Debbie seems concerned about “inequality”. According to her, the El Marino’s adjunct program is not experiencing a problem, (that’s good … right?) therefore it and similar programs should be unionized, because that will resolve the “inequality” with the other schools that may experience problems raising donations for their programs. Wow, this logical back flip is hard to follow, but let’s try. Unionization will indisputably reduce adjunct hours, predictably reduce parent donations and maybe kill the program. So it seems unionization brings “equality” by crippling El Marino’s program and probably preventing any other schools from developing programs of their own. Another victory for equality Debbie!
Bryan Tjomsland
There are many parents out there who work in the private sector, with no guaranteed job or guaranteed pension. Then they come home after work and on weekends and dedicate copious amounts of time, energy and money to provide additional classroom support so their children can get the best education possible. Now the union wants to “money grab” these funds. This is an outrage. I am growing tired of having to prop up a system that does not serve the children in the classroom. Culver City is small enough that the parents can take back full control of our school system. It belongs to the parents and the children, not the School Board, not the teachers, or the teachers union. I say we come together as parents and abolish the current system, eradicate the unions (see KIPP schools http://www.kipp.org/) and have full control over the future of education in Culver City. It’s time for parents to make a stand.

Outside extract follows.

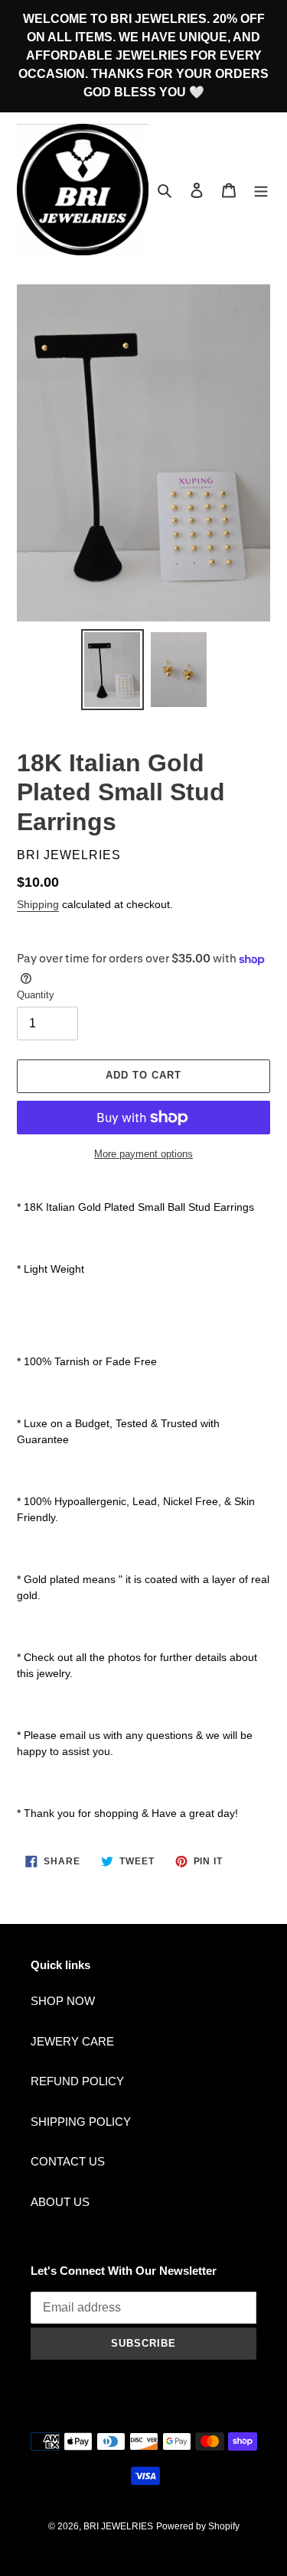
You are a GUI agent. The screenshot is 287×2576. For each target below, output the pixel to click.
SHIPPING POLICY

I find more and more that these unions only serve our children if their needs are served first. I am all for CCUSD employees being compensated at best possible salary and benefit structure possible. As long as it is after two things occur:
1) All of our children’s needs are met first.
and…
2) It is earned through performance evaluation and not tenure.
There seems to be a battle of jargon over whether these adjuncts and/or classroom aides are performing the duties of ACE employees or not. I do not care, and neither should ACE or anyone else.
These adjuncts and aides are helping our children receive a better education. That’s it. Period. End of story. They are parent-funded positions which are fulfilling a need that is not affordable under the current economic conditions. For the most part, they are jobs at around $9/hour for around 15 hours a week. And there are more people applying for them than there are positions available.
There is no question about earning a living wage here. There is a market for these jobs at these wages. This topic is nothing more than a power grab by the union leadership and nothing else. Our children’s education will be irreparably damaged if the unions’ desires are met.
All criticisms pointed at the unions and their leadership surrounding this topic are completely warranted and valid. And I would go so far as to say any sympathy or support they hope to maintain or receive from parents in their fight for labor equity will be completely destroyed if they continue on the path that they are on.